# Amazing E46 328i Suspension Problem (pics)



## e46supra (Jan 13, 2003)

Hello fellow Bimmerfest members:

I have been complaining to my local dealer (Cunningham BMW) about a clunking noise in my car when I drive over bumps at a low speed. 

Well, I decided to lift the rear end of the car and take a look see at what was wrong. The sound came from the driver's rear side of the suspension. 

Here is what I found: 

The 19mm bolt holding the lower control arm (is that what it is called?) to the differential bracket (again, is it what it is called)is about 3/4 out of its hole. It is also bent out of shape, possible the only thing keeping it there. It has caused the hole in the differential bracket to change shape. 

I complained about this problem to them twice while my car was in the shop at Cunningham BMW and they said they "lubed it". Don't you think they would have seen a bolt that is sticking out like this one is??


What should I do guys? My car is 2 months and 500 miles out of warranty, but I complained about this noise while it was still in it's warranty period. My car is a 1999 328i 5speed with a stock sports package suspension and stock type 44 wheels.

I have included pictures..


----------



## e46supra (Jan 13, 2003)

a picture from a different view.

Notice how large the hole has gotten in the differential cover/bracket/subframe (not sure what the proper terminology is)


----------



## Nick325xiT 5spd (Dec 24, 2001)

You should demand a repair under warranty. Clearly, they missed it.

Good luck!


----------



## e46supra (Jan 13, 2003)

I do hope so.

I figure that BMW would, after owning 5 of their beasts!

1999 BMW 328i
1998 BMW 540ia (dad's car)
1995 BMW M3 (deceased 12/1/99 totalled)
1993 BMW 325is (still running strong!!)
1992 BMW 325ia (deceased 06/03/96 totalled)


----------



## nate (Dec 24, 2001)

Call the 1-800 number, they SHOULD fix it under warranty if you complained about it and they attempted a fix.


----------



## Andrew (Jan 5, 2003)

e46supra said:


> *I do hope so.
> 
> I figure that BMW would, after owning 5 of their beasts!
> 
> ...


You totalled 2 cars in a span of 3 years? I have been driving for over 25 yrs., and have yet to total a vehicle (knock on wood). If you were not at fault in either instance, then you just have bad luck. If you were at fault, then I am glad you don't live in MA-- my insurance is plenty high as it is.


----------



## e46supra (Jan 13, 2003)

1995 M3 was totalled in and unfortunate accident on the 94 east here in San Diego when I was driving to SDSU for an early morning final. Engine, front suspension and fronty body panel damage totalled 22K which was enough to total the vehicle. 

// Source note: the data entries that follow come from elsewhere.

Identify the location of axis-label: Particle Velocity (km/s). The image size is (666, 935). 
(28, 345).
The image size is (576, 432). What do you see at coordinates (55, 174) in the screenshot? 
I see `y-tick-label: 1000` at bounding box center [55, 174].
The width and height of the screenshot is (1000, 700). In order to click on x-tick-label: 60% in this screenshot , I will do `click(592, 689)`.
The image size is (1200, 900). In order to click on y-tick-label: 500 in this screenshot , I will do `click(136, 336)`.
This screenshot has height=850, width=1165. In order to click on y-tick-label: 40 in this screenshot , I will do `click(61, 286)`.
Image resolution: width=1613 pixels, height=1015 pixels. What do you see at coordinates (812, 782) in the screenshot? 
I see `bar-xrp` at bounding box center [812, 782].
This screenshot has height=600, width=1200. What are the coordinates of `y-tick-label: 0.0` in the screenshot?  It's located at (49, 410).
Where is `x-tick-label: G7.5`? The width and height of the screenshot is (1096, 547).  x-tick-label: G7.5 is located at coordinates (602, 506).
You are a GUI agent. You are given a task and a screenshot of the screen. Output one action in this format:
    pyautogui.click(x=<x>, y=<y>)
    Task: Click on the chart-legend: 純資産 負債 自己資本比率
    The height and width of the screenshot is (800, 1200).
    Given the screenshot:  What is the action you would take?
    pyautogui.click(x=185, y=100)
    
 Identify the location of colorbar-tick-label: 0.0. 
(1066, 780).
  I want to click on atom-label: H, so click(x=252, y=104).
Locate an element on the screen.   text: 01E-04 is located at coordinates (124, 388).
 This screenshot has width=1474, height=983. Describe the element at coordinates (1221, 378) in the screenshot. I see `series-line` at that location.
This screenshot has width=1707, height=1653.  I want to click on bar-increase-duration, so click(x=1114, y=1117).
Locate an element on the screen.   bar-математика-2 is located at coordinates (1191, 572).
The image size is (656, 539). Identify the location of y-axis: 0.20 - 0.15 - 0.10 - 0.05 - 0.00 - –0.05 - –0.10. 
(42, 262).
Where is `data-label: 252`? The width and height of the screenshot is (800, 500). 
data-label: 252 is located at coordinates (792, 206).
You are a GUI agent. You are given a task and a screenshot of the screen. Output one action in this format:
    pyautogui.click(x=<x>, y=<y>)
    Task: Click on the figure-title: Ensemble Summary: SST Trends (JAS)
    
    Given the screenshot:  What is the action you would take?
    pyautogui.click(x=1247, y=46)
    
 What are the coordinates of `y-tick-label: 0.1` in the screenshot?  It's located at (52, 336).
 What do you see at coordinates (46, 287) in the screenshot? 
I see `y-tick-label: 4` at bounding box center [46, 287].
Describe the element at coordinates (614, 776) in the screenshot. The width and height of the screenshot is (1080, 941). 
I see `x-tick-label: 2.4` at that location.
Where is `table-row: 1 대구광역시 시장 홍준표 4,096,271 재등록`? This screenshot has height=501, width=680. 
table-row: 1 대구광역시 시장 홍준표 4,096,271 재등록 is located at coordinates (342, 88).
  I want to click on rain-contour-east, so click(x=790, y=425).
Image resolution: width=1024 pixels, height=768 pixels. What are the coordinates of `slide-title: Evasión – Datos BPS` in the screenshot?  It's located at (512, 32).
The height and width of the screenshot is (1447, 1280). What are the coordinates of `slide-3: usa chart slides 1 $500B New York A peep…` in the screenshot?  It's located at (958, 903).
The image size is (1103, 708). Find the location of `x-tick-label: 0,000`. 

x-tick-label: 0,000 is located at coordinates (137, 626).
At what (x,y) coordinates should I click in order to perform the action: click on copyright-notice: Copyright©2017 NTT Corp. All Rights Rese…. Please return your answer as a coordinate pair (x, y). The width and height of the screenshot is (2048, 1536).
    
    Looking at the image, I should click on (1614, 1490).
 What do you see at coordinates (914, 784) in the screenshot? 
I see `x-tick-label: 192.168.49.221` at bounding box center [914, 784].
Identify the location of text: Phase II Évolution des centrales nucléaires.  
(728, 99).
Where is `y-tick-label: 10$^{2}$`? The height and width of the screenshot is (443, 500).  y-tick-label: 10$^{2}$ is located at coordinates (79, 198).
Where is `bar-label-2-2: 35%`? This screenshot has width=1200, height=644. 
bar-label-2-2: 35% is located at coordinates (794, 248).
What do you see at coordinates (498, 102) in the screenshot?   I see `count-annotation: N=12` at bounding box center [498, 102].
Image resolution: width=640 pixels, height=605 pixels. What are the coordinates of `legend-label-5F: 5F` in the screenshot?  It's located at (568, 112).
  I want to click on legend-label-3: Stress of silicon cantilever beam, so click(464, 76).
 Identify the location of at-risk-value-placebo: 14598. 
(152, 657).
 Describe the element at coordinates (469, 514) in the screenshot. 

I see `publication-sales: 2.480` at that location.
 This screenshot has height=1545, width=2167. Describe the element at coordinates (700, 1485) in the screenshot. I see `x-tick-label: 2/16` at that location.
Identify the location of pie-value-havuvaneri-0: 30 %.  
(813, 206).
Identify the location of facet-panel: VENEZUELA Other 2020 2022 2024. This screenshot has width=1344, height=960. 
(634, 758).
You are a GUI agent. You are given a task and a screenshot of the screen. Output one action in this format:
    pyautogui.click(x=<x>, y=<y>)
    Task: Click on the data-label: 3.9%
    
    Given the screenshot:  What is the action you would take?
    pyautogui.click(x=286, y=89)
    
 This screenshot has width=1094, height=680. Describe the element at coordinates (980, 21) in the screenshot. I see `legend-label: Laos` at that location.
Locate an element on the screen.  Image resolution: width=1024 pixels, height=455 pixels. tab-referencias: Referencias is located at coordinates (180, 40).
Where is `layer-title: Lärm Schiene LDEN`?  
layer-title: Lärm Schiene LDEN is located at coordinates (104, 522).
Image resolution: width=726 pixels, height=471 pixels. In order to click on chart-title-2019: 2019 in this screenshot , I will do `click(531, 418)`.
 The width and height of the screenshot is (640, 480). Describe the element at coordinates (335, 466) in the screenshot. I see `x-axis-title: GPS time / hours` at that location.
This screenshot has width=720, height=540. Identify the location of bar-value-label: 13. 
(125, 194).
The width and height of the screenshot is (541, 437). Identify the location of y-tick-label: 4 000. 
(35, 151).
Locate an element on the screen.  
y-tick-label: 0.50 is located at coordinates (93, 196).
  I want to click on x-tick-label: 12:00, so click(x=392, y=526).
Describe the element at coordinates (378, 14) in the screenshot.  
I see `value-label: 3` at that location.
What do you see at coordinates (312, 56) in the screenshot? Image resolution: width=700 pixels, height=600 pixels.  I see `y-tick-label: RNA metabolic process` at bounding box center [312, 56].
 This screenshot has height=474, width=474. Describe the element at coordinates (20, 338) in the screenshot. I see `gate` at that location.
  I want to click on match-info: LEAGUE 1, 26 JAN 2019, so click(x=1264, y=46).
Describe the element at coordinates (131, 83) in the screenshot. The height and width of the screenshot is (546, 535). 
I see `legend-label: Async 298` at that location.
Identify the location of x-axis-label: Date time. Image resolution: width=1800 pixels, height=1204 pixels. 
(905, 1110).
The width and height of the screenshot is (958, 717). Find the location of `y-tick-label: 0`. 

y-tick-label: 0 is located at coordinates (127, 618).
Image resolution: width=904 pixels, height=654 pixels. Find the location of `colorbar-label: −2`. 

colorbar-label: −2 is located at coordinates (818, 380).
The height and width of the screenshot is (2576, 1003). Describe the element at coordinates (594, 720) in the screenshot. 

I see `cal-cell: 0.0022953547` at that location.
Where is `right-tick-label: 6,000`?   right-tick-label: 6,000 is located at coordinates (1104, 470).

1992 325ia was totalled because it was stolen and stripped for parts.


----------



## Raffi (May 18, 2002)

Don't take no for an answer. Demand that they repair the problem under warranty, since you complained to them when the car was still under warranty. If they refuse, call BMW NA. Good luck.


----------



## The HACK (Dec 19, 2001)

Did you ever had any suspension work done (springs, shocks...whatever)?

I've never seen this problem before. A couple of quick comments...The big "hole" on the diff carrier may be designed that way so when they fit the bracket on there's some room to adjust it. Then again I could be blowing smoke out of my @ss since I've never took that bolt off before.

But if you've never had any suspension work done, I can't imagine how this could have happened besides FACTORY DEFECT. If Cunningham BMW missed it twice already, I think you should approach BMWNA first and get THEM to put some pressure on the dealership to do the right thing.

But honestly though, mechanics are trained to fix customer complaints in a systematic way. If you tell them "car is clunking" all they'll do is lube various areas that can possibly cause the clunk. Now that you're out of warranty I suggest you go to a third party BMW mechanic instead of your dealership. Check the back of your local BMW CCA chapter newsletter for reputable mechanics.


----------



## 10chi (Jan 11, 2002)

holy cow! I wonder if I have that problem. I had "clunking" noises too and had some suspension parts replaced. But the clunking never went away. I will definitely check underneath and see if I have that problem too.


----------